Data shown:
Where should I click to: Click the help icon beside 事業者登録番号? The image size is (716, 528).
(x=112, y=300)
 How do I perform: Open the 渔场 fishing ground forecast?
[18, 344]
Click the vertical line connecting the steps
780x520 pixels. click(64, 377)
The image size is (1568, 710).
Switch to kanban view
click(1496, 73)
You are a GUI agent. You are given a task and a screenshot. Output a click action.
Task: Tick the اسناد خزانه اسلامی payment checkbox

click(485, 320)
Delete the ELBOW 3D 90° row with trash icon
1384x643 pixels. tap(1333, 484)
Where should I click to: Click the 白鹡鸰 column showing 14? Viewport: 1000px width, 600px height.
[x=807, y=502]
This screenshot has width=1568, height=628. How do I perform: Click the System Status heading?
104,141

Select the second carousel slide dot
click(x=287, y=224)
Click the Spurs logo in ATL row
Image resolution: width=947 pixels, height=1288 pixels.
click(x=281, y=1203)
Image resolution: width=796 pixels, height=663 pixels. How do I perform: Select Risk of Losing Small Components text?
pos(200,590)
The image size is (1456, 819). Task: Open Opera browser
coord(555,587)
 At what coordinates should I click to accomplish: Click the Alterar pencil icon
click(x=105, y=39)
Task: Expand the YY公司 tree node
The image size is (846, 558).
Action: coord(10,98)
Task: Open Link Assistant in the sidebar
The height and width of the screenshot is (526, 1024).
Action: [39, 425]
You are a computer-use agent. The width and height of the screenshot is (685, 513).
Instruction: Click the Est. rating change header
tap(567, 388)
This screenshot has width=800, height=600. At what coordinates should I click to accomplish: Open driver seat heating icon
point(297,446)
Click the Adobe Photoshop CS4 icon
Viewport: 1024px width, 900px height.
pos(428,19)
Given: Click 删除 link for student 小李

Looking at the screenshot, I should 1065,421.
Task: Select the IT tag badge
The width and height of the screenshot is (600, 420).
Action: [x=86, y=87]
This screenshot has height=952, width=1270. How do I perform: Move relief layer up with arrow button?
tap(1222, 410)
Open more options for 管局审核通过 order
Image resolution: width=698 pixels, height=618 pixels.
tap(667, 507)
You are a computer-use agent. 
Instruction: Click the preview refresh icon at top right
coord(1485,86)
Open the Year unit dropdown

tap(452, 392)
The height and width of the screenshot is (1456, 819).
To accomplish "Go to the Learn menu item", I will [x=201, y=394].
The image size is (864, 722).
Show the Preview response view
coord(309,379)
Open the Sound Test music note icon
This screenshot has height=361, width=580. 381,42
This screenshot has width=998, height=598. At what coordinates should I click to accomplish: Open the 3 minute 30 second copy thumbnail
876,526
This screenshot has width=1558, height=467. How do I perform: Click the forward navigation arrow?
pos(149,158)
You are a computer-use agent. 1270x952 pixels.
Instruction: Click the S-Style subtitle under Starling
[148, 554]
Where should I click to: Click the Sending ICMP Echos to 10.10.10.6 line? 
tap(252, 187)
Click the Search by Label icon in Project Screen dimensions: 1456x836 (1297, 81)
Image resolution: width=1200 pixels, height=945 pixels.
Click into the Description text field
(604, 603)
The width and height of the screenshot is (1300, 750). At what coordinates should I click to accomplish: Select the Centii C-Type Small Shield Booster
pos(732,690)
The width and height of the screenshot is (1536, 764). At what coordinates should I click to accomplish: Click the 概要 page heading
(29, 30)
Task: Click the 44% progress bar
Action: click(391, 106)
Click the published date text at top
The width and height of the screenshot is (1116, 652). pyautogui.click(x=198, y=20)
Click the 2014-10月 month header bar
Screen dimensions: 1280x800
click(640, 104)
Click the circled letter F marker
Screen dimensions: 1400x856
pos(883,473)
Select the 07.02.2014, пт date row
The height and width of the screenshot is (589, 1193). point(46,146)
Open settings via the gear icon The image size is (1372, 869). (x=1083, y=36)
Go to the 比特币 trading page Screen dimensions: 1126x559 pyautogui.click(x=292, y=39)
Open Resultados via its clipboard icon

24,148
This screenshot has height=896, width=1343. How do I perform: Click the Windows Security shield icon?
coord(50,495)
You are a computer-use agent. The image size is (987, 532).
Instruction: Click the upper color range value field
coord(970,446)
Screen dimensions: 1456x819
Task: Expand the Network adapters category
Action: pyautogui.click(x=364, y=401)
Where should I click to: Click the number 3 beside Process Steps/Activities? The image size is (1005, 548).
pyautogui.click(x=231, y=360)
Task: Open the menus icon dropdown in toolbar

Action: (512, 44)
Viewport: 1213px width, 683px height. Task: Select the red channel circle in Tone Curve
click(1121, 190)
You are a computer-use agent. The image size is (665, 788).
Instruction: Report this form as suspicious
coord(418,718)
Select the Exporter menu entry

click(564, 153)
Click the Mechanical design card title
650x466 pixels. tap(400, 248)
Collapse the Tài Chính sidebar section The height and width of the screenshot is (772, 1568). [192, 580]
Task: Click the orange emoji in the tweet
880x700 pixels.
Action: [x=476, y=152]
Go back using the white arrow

Task requirements:
Type out the full listing again, exactly as given.

Written solution:
Where should I click to: Click the help icon beside 事業者登録番号? The image size is (716, 528).
(x=112, y=300)
 How do I perform: Open the 渔场 fishing ground forecast?
[18, 344]
Click the vertical line connecting the steps
780x520 pixels. click(64, 377)
The image size is (1568, 710).
Switch to kanban view
click(1496, 73)
You are a GUI agent. You are given a task and a screenshot. Output a click action.
Task: Tick the اسناد خزانه اسلامی payment checkbox

click(485, 320)
Delete the ELBOW 3D 90° row with trash icon
1384x643 pixels. tap(1333, 484)
Where should I click to: Click the 白鹡鸰 column showing 14? Viewport: 1000px width, 600px height.
[x=807, y=502]
This screenshot has width=1568, height=628. How do I perform: Click the System Status heading?
104,141

Select the second carousel slide dot
click(x=287, y=224)
Click the Spurs logo in ATL row
Image resolution: width=947 pixels, height=1288 pixels.
click(x=281, y=1203)
Image resolution: width=796 pixels, height=663 pixels. How do I perform: Select Risk of Losing Small Components text?
pos(200,590)
The image size is (1456, 819). Task: Open Opera browser
coord(555,587)
 At what coordinates should I click to accomplish: Click the Alterar pencil icon
click(x=105, y=39)
Task: Expand the YY公司 tree node
The image size is (846, 558).
Action: coord(10,98)
Task: Open Link Assistant in the sidebar
The height and width of the screenshot is (526, 1024).
Action: [39, 425]
You are a computer-use agent. The width and height of the screenshot is (685, 513).
Instruction: Click the Est. rating change header
tap(567, 388)
This screenshot has width=800, height=600. At what coordinates should I click to accomplish: Open driver seat heating icon
point(297,446)
Click the Adobe Photoshop CS4 icon
Viewport: 1024px width, 900px height.
pos(428,19)
Given: Click 删除 link for student 小李

Looking at the screenshot, I should 1065,421.
Task: Select the IT tag badge
The width and height of the screenshot is (600, 420).
Action: [x=86, y=87]
This screenshot has height=952, width=1270. How do I perform: Move relief layer up with arrow button?
tap(1222, 410)
Open more options for 管局审核通过 order
Image resolution: width=698 pixels, height=618 pixels.
tap(667, 507)
You are a computer-use agent. 
Instruction: Click the preview refresh icon at top right
coord(1485,86)
Open the Year unit dropdown

tap(452, 392)
The height and width of the screenshot is (1456, 819).
To accomplish "Go to the Learn menu item", I will [x=201, y=394].
The image size is (864, 722).
Show the Preview response view
coord(309,379)
Open the Sound Test music note icon
This screenshot has height=361, width=580. 381,42
This screenshot has width=998, height=598. At what coordinates should I click to accomplish: Open the 3 minute 30 second copy thumbnail
876,526
This screenshot has width=1558, height=467. How do I perform: Click the forward navigation arrow?
pos(149,158)
You are a computer-use agent. 1270x952 pixels.
Instruction: Click the S-Style subtitle under Starling
[148, 554]
Where should I click to: Click the Sending ICMP Echos to 10.10.10.6 line? 
tap(252, 187)
Click the Search by Label icon in Project Screen dimensions: 1456x836 (1297, 81)
Image resolution: width=1200 pixels, height=945 pixels.
Click into the Description text field
(604, 603)
The width and height of the screenshot is (1300, 750). At what coordinates should I click to accomplish: Select the Centii C-Type Small Shield Booster
pos(732,690)
The width and height of the screenshot is (1536, 764). At what coordinates should I click to accomplish: Click the 概要 page heading
(29, 30)
Task: Click the 44% progress bar
Action: click(391, 106)
Click the published date text at top
The width and height of the screenshot is (1116, 652). pyautogui.click(x=198, y=20)
Click the 2014-10月 month header bar
Screen dimensions: 1280x800
click(640, 104)
Click the circled letter F marker
Screen dimensions: 1400x856
pos(883,473)
Select the 07.02.2014, пт date row
The height and width of the screenshot is (589, 1193). point(46,146)
Open settings via the gear icon The image size is (1372, 869). (x=1083, y=36)
Go to the 比特币 trading page Screen dimensions: 1126x559 pyautogui.click(x=292, y=39)
Open Resultados via its clipboard icon

24,148
This screenshot has height=896, width=1343. How do I perform: Click the Windows Security shield icon?
coord(50,495)
You are a computer-use agent. The image size is (987, 532).
Instruction: Click the upper color range value field
coord(970,446)
Screen dimensions: 1456x819
Task: Expand the Network adapters category
Action: pyautogui.click(x=364, y=401)
Where should I click to: Click the number 3 beside Process Steps/Activities? The image size is (1005, 548).
pyautogui.click(x=231, y=360)
Task: Open the menus icon dropdown in toolbar

Action: (512, 44)
Viewport: 1213px width, 683px height. Task: Select the red channel circle in Tone Curve
click(1121, 190)
You are a computer-use agent. The image size is (665, 788).
Instruction: Report this form as suspicious
coord(418,718)
Select the Exporter menu entry

click(564, 153)
Click the Mechanical design card title
650x466 pixels. tap(400, 248)
Collapse the Tài Chính sidebar section The height and width of the screenshot is (772, 1568). [192, 580]
Task: Click the orange emoji in the tweet
880x700 pixels.
Action: [x=476, y=152]
Go back using the white arrow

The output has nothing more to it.